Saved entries
########################################

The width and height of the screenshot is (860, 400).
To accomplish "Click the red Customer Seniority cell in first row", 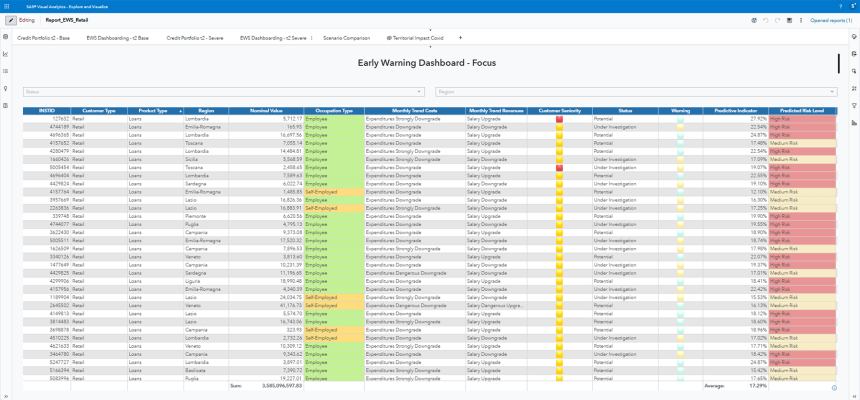I will (x=560, y=118).
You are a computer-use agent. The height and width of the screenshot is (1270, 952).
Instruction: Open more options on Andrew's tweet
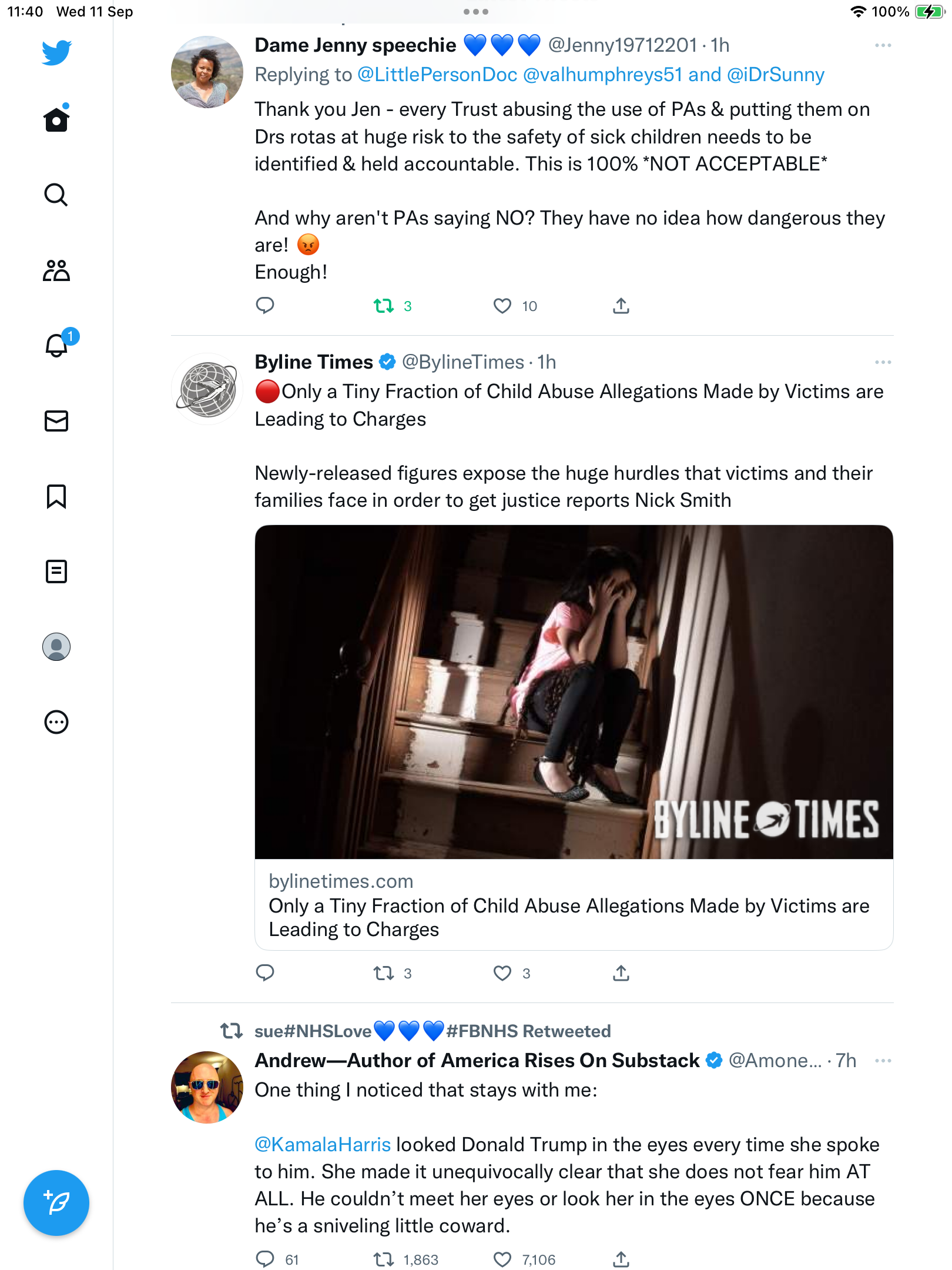tap(883, 1061)
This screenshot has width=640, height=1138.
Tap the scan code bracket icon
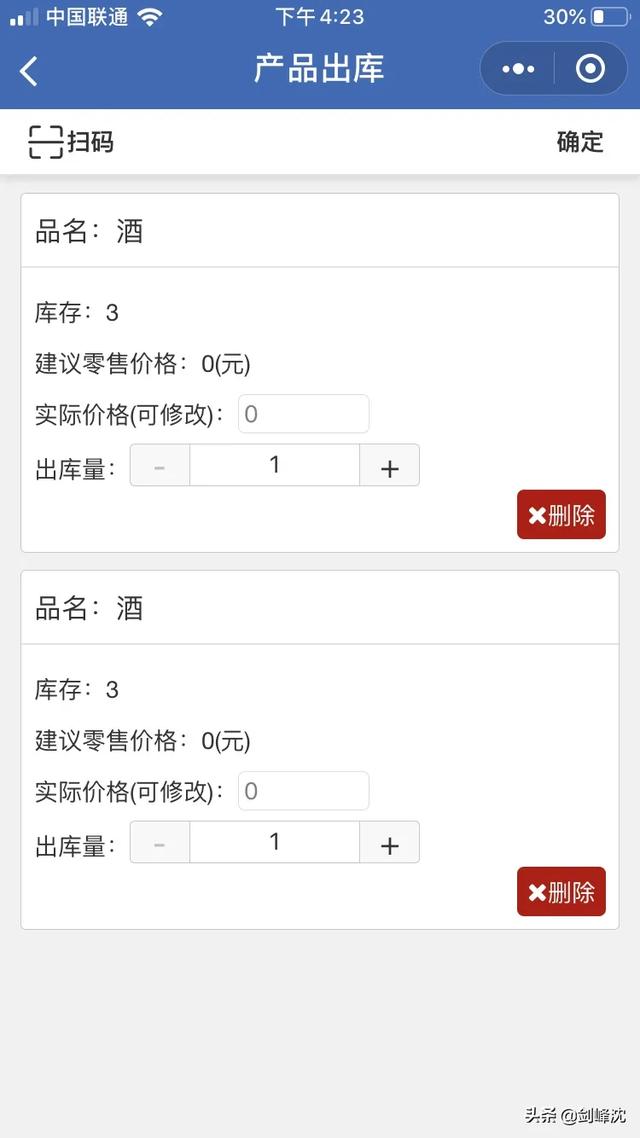click(x=45, y=142)
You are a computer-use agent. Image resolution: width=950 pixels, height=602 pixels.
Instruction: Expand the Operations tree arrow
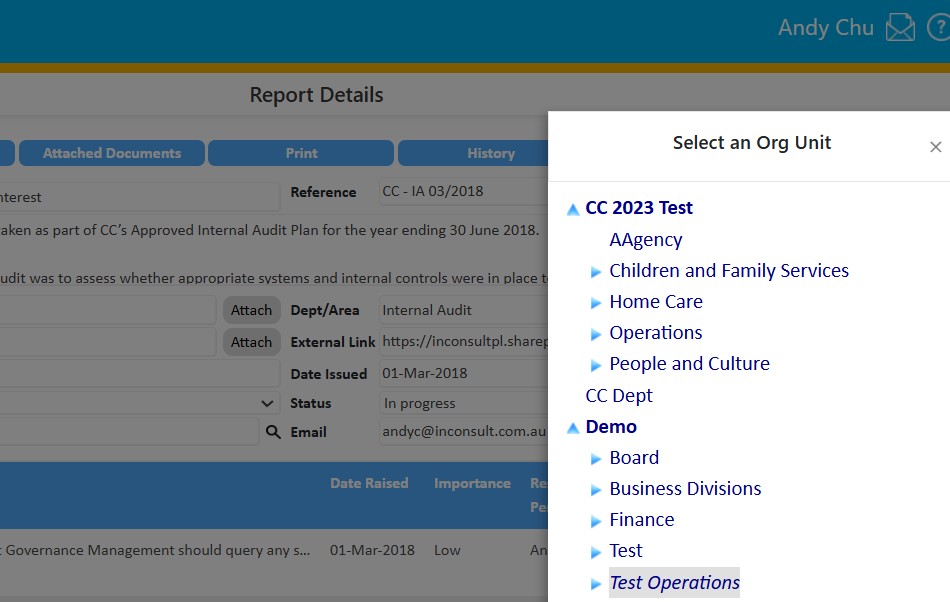596,334
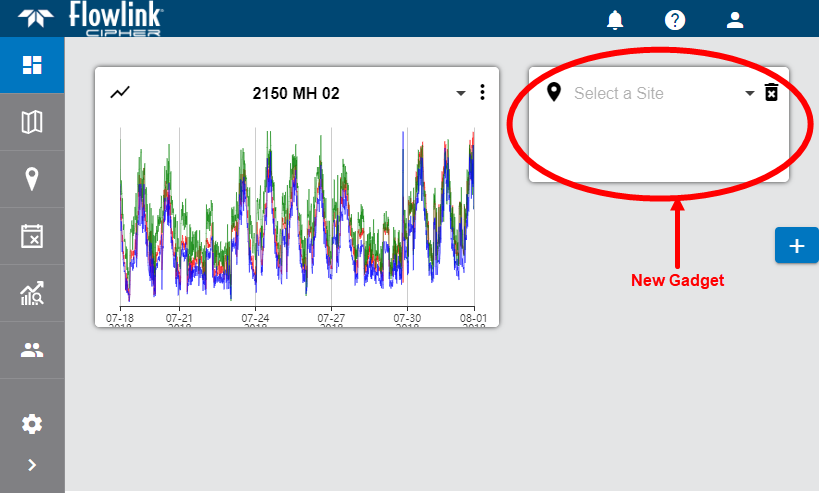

########################################

# Exercise brief
In the data above, the line containing "This screenshot has width=640, height=1138." and all lines after it are to be reproduced exactly, leaving out the pictures.

# Final answer
This screenshot has width=640, height=1138.
Tap the scan code bracket icon
click(x=45, y=142)
You are a computer-use agent. Image resolution: width=950 pixels, height=602 pixels.
Instruction: Expand the Operations tree arrow
596,334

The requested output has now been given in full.